Of all the bridges in all the world, they had to walk on to mine.

Directed by Jules Dassin

Written by Marvin Wald and Albert Maltz

Starring Barry Fitzgerald and Howard Duff

This landmark cop film received the Criterion Collection treatment, but it’s charms were fairly lost on me. It virtually invented the police procedural, and that’s likely why it feels so familiar. It’s plays out like a Law and Order episode with an action climax involving (of all things) a chase on the Brooklyn Bridge.

They’re tropes now, but the film was a monster hit when it was released. And its documentary-style mise en scene was chiefly the reason why. Its most bizarre element involves a voiceover narration from the film’s producer, Mark Hellinger, that was jarringly at odds with the realistic portrayal of New York City. It completely takes the viewer out of the movie.

Barry Fitzgerald, playing his standard wise, winkin’ Irishman, grew on me. At first, he seemed all wrong for the role as the senior detective, but the movie took place in a Manhattan where ethnicity played a larger role than now. And when movies still liked to use people over 50 as lead characters.

BP Quick Hitter: Lethal Weapon (1987)

The 80s: When Mel Gibson’s characters were the ones who were crazy.

Directed by Richard Donner

Written by Shane Black

Starring Mel Gibson, Danny Glover, Gary Busey

Writing critically about Lethal Weapon would be a ridiculous, meaningless thing to do.
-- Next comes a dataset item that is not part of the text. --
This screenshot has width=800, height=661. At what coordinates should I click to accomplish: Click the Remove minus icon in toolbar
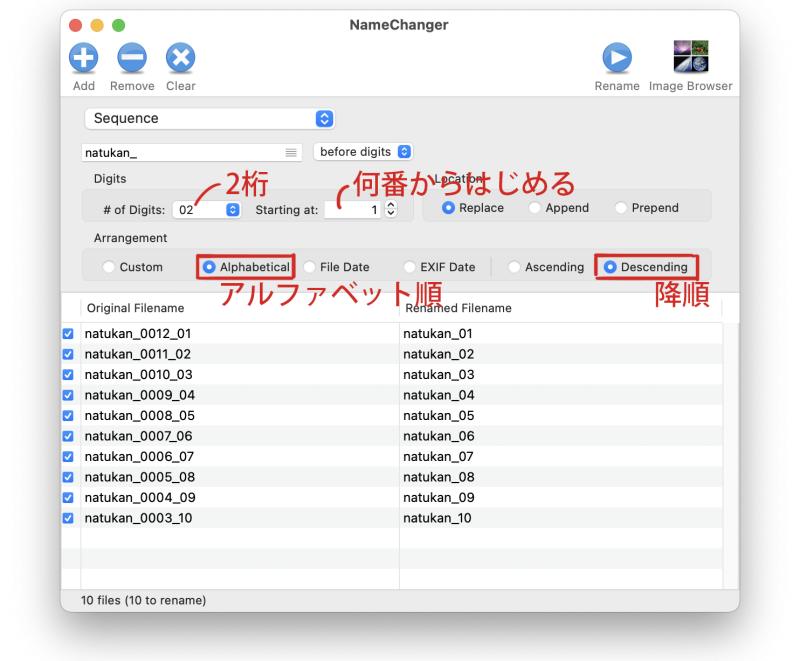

Like umpiring a t-ball game or digging a hole in a swamp.

But re-watching this tried-and-true cable TV actioner a few weeks ago, I was struck what a slick, well-built piece of machinery it really is. Like many films that helped launch a wave, its formula has been replicated, repurposed, twisted, and inverted so many times that the original is termed guilty by mere association with something such as Collision Course (Jay Leno and Pat Morita!) or Turner and Hooch (Tom Hanks plus dog).

Lethal Weapon didn’t invent the dreaded “buddy-cop” genre, but you could argue it perfected it.  Wikipedia has an enjoyable entry tracing the evolution of the concept. It claims the first such film might have been In the Heat of the Night” but the modern father is 48 HRS, a movie I keenly remember seeing as teenage. I liked it so much I came back and watched it again (and which, sadly, featured another insane mofo. And Nick Nolte.)  You could even make an argument for Butch Cassidy and the Sundance Kid as the first “action-comedy.”

Movies and television were rife with these kinds of partnerships in the eighties. Roger Ebert labeled them “wunzas”—as in “One’s a cop on the edge. . . .”

(Sidenote: Who killed this genre? Jackie Chan? Owen Wilson? Josh Hartnett? And when is it coming back?)